Ángel Morales

Personal information
- Full name: Ángel Alejandro Morales Santos
- Date of birth: 14 June 1975 (age 49)
- Place of birth: Buenos Aires, Argentina
- Height: 1.75 m (5 ft 9 in)
- Position(s): Attacking midfielder

Senior career*
- Years: Team / Apps / (Gls)
- 1994–1995: Independiente / 30 / (3)
- 1995: Platense / 14 / (1)
- 1996–1997: Independiente / 36 / (5)
- 1997: Sampdoria / 9 / (1)
- 1998: Mérida / 2 / (0)
- 1999: Racing Club / 32 / (7)
- 1999–2002: Cruz Azul / 107 / (33)
- 2002–2004: Veracruz / 73 / (17)
- 2004–2005: Racing Club / 19 / (0)
- 2006: Dorados Sinaloa / 15 / (0)
- 2006–2007: Banfield / 19 / (0)
- 2007–2008: Olimpo / 28 / (1)
- 2008–2010: Nacional / 29 / (3)
- 2010–2011: Huracán / 22 / (0)
- Total:  / 435 / (71)

= Ángel Morales =

Argentine footballer

Ángel Alejandro Morales Santos (born 14 June 1975), nicknamed Matute, is an Argentine retired footballer who played as an attacking midfielder.

==Club career==
Morales was born in Buenos Aires.

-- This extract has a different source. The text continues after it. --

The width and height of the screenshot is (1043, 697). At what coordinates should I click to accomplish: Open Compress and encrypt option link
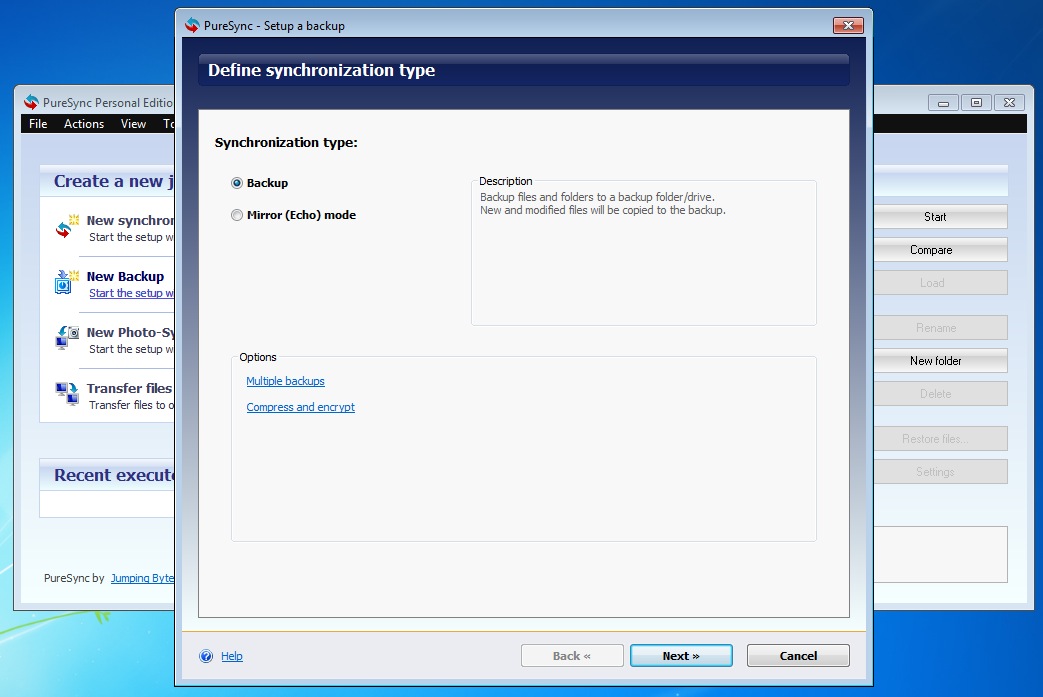(300, 407)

In his extensive professional career, he represented six clubs in his country, including both Avellaneda giants, Club Atlético Independiente and Racing Club, starting his career at the former and having two spells with both.

His first abroad experience came in June 1997, at the age of 22, as he played in Italy for U.C. Sampdoria for a few months, scoring against Juventus FC. In the ensuing transfer window, he signed with CP Mérida in Spain, but collected almost no La Liga appearances in a relegation-ending season.

After returning to his country, with Racing, Morales moved abroad again, playing for Mexican sides Cruz Azul, Tiburones Rojos de Veracruz and Dorados de Sinaloa. At 33, he signed with Uruguay's Club Nacional de Football and, two years later, in 2010, returned to his country and joined Club Atlético Huracán.

==Personal life==
Morales' older brother, Carlos, was also a footballer. Also a midfielder, he represented Paraguay internationally, having been born in the country.